(Pixel coordinate grounding data)
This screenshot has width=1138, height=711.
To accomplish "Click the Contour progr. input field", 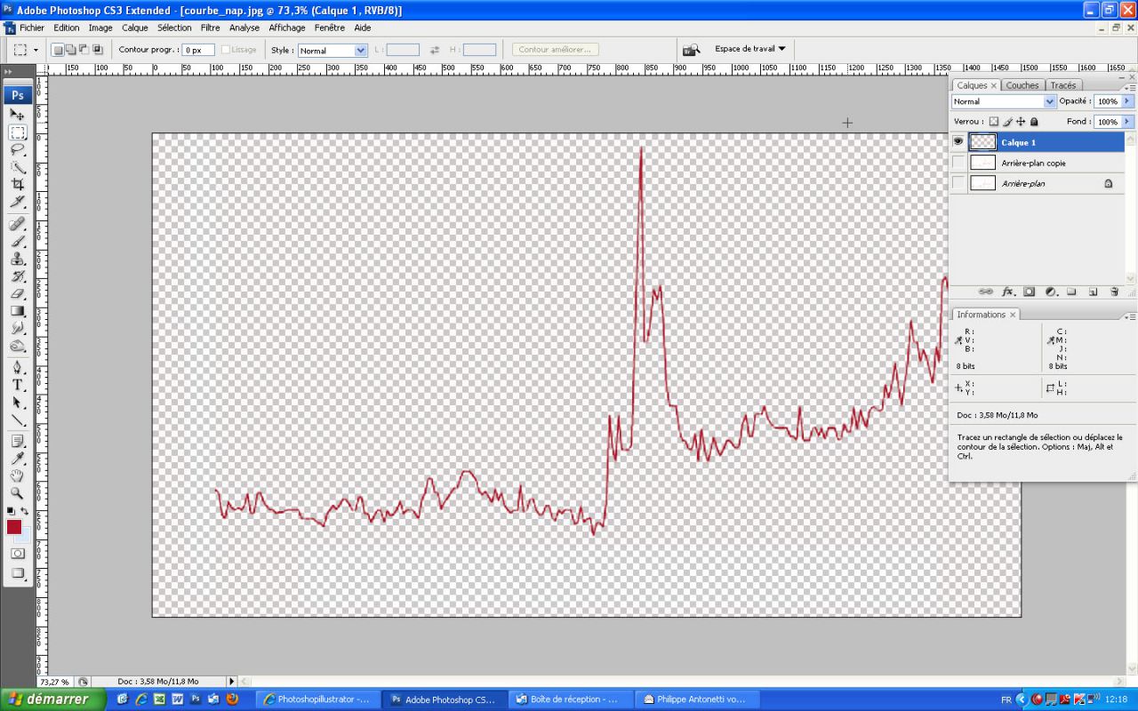I will 197,51.
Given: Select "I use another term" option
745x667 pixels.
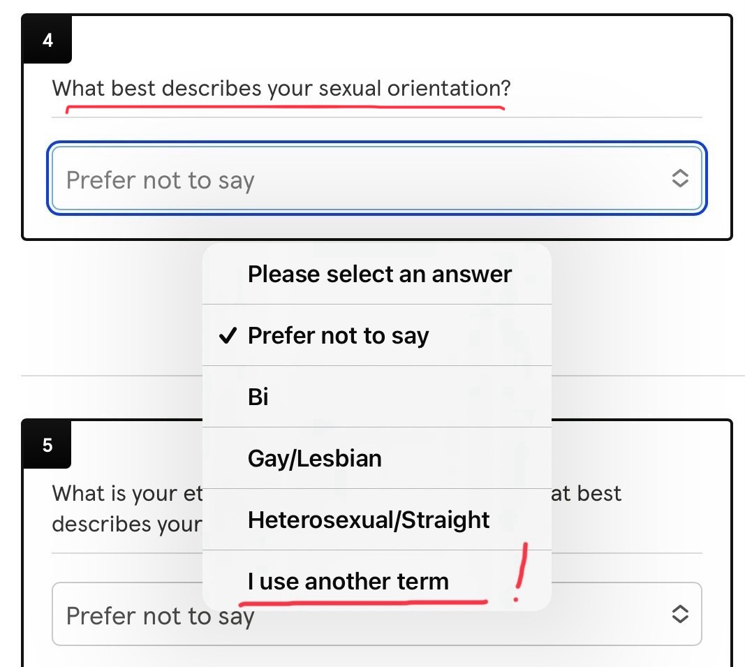Looking at the screenshot, I should 377,580.
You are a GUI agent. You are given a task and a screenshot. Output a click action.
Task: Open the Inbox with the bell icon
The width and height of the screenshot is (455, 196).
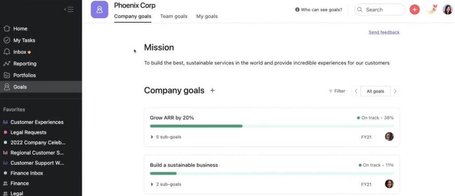pos(7,52)
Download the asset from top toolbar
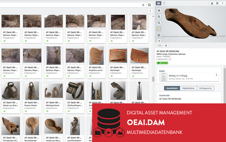The image size is (226, 142). [x=212, y=3]
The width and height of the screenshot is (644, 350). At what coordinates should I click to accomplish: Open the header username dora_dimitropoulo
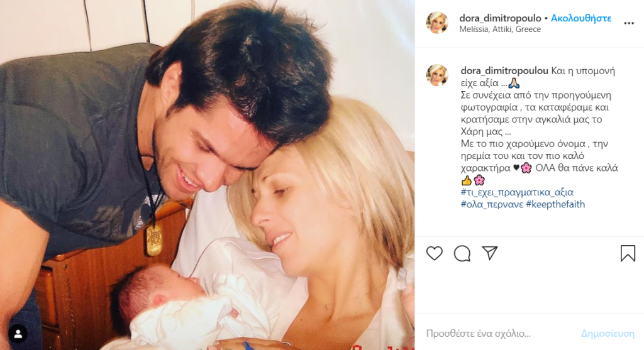(x=500, y=18)
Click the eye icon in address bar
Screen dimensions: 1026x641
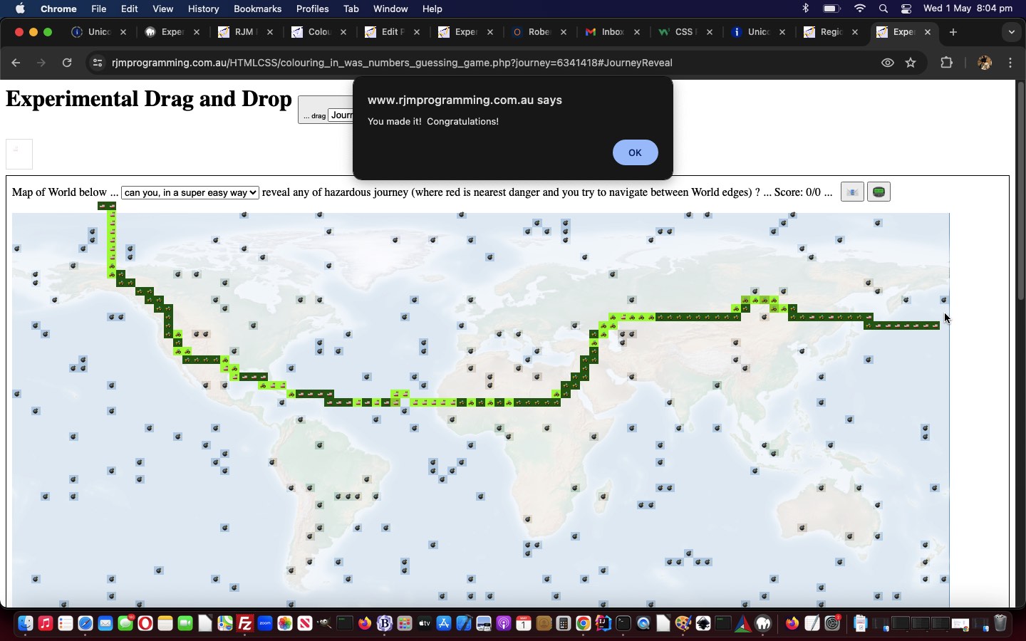pos(888,63)
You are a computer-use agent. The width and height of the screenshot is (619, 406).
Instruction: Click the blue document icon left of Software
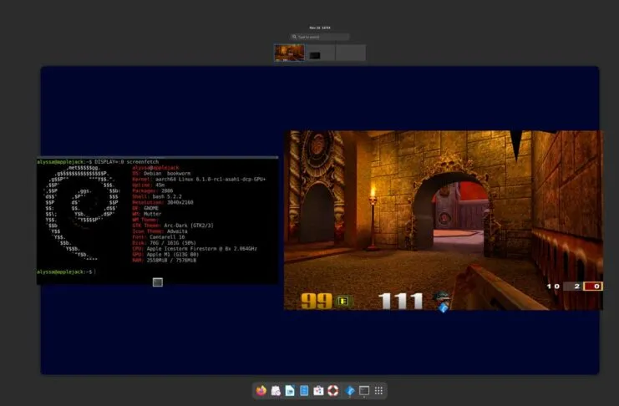pos(304,390)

What is needed - Go over the data and return every line that includes the word "agent".

Answer section -
You are a GUI agent. You are given a task and a screenshot. Output a click action.
You are a computer-use agent. The width and height of the screenshot is (619, 406).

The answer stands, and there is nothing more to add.